The collection of quantum fields, as described by modern physics, is fundamentally different from the concept of the luminiferous aether that was rejected by the Michelson-Morley experiment. Here are the key differences:
Nature of the medium: The luminiferous aether was proposed as a hypothetical medium permeating all of space, through which electromagnetic waves were thought to propagate. It was envisioned as a material substance with specific properties. In contrast, quantum fields are not material substances but rather mathematical constructs that describe the behavior and interactions of particles and forces. Quantum fields are associated with fundamental particles and their excitations, but they are not considered a physical medium through which waves travel.
Absolute frame of reference: The aether theory implied the existence of an absolute frame of reference, meaning there was a preferred reference frame against which all motion could be measured. The Michelson-Morley experiment aimed to detect the motion of the Earth relative to this aether, expecting to observe a change in the speed of light depending on the direction of motion. However, the experiment's results showed no such variations, leading to the rejection of the aether theory. In contrast, quantum field theory, as part of modern physics, is based on the principles of relativity, which do not require or allow for the existence of an absolute frame of reference.
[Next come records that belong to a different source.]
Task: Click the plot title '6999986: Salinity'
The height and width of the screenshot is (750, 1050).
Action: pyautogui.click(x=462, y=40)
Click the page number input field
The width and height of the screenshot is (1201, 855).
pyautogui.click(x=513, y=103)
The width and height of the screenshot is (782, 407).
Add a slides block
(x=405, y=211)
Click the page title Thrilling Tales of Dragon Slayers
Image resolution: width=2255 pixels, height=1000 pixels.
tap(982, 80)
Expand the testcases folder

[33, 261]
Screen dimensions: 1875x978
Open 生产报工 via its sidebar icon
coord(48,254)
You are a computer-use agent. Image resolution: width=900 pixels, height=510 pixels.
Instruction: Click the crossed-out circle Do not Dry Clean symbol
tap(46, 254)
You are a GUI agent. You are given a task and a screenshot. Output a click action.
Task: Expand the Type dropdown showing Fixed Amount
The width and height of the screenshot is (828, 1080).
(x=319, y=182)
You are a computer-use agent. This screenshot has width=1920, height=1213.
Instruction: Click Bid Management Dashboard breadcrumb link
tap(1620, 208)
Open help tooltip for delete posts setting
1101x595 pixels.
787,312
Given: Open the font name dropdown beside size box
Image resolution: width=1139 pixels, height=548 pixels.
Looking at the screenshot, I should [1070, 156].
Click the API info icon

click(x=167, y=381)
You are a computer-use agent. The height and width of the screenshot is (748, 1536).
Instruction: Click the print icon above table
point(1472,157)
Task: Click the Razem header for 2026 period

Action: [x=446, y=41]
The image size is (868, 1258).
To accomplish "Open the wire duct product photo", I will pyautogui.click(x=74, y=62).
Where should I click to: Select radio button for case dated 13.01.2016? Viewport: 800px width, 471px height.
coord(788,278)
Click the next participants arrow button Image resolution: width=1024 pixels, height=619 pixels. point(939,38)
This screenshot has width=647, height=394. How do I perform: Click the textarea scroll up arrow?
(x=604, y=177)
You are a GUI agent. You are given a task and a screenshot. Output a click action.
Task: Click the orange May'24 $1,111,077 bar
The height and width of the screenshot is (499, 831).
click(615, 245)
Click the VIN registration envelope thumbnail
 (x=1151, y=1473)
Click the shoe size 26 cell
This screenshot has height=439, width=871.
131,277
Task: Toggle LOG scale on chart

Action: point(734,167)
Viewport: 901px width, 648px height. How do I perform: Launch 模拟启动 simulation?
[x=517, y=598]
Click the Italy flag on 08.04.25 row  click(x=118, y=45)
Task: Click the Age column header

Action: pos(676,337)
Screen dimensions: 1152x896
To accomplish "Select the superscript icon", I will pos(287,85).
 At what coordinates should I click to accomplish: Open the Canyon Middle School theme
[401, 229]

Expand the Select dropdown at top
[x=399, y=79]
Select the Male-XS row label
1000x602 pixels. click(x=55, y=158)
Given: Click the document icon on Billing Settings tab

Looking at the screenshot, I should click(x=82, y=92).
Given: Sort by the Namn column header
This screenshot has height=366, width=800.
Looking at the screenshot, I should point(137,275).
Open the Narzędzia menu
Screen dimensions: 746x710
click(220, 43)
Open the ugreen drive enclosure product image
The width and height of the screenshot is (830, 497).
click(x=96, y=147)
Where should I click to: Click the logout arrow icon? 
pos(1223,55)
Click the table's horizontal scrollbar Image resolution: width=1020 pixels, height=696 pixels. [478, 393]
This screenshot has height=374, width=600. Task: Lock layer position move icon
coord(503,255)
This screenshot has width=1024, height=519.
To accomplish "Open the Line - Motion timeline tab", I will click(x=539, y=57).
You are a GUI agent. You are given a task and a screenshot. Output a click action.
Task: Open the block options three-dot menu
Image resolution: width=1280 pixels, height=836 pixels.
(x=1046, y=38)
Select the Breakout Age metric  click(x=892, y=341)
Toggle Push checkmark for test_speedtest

Localized excitations: Quantum fields, such as the electromagnetic field or the Higgs field, are defined at every point in space. They are associated with localized excitations or quanta (particles) that can propagate and interact within the field. These particles have quantized properties, such as energy, momentum, and spin, and their behavior is governed by probabilistic rules described by quantum mechanics. The aether theory, on the other hand, did not involve localized excitations or quantized properties but was conceived as a continuous and homogeneous medium.
Experimental evidence: The Michelson-Morley experiment provided empirical evidence that contradicted the predictions of the aether theory. The null result of the experiment, indicating the absence of an aether wind, suggested that the concept of a stationary aether was unnecessary to explain the behavior of light. In contrast, quantum field theory, including its successful predictions and compatibility with experimental observations, has provided a robust framework for understanding fundamental particles and their interactions.
In summary, the collection of quantum fields in modern physics is a mathematical framework that describes the behavior of particles and forces, while the aether theory was a now-discredited hypothesis of a material medium for the propagation of light. The rejection of the aether theory by the Michelson-Morley experiment played a crucial role in the development of Einstein's theory of special relativity, which forms the foundation of modern physics.